The recent vitriolic backlash against Muslims is explored in a new play which is set to go on tour in 2017.
Jack In The Box, by Naylah Ahmed, will feature in the Kali Theatre Companies’ Talkback season. It champions the work of new south Asian women playwrights in a series of readings showcasing the pieces for the very first time.
The company, which has been going strong for the past 25 years, mentors writers through a development programme which provides tutorials and workshops to help nurture new talent.
Ahmed’s creation will form one of eight staged readings featuring “provocative, funny and courageous new plays”, and is the culmination of the nine-month programme.
This will be followed by two productions which are being staged for the first time.
Janet Steel is the artistic director at Kali, who also directed the contentious play Behzti over 10 years ago. It was banned because it provoked violent protests and depicted rape and murder in a Sikh temple.
Steel told Eastern Eye: “One of the themes it [Behzti] was exploring was hatred and bigotry, and it’s a shame that was silenced in itself. In real life it happened exactly as what happened in the play.
“Times have changed a lot. I like to think that wouldn’t happen again; there wasn’t anything in the play that was attacking any community whatsoever. It was a play about individuals, and in all societies you get good and bad people.

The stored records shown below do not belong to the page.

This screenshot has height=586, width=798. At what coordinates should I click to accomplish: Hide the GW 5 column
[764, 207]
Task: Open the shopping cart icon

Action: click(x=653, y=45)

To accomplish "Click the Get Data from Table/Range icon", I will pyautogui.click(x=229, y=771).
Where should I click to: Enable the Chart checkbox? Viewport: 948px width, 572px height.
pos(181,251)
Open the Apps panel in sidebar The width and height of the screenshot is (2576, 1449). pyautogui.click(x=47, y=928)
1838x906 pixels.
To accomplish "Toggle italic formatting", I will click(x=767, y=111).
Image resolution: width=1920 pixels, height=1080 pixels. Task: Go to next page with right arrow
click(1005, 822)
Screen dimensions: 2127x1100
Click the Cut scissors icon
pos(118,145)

“I like to think times are different now but there are other challenges – the south Asian community is under a lot of pressure in so many ways, especially the Muslim community.
“Jack In The Box, which we hope to tour in 2017, is about a middle-aged English housewife who’s lost a son in the war. A young Muslim boy knocks on her door collecting for charity and she kidnaps him.
“Her fear of Muslims is so extreme that she wants to hurt him in the same way that she feels she’s been hurt. It’s the exploration of hatred against Muslims.”
The majority of productions which are taken on tour by Kali begin as readings. Steel explained: “The aim of the programme is to enable more south Asian women to become playwrights; it’s geared to get more of their voices into British theatre.”
“When Kali first started, there were very few south Asian women playwrights. Now there are more but still very few plays performed by Asian women in the country, and the majority of the work is the work we do. Tanika Gupta did one of her very first plays about 22 years ago at Kali.”
The artistic director said it was not difficult for theatres to be culturally diverse, but those who select new work need to “have faith and give writers the time needed to develop as playwrights”.
“They are the gatekeepers, they hold the key as to who gets a job and who doesn’t, and that’s a lot of time down to taste. It’s easy to be culturally diverse, it’s easy, you just do it,” she said.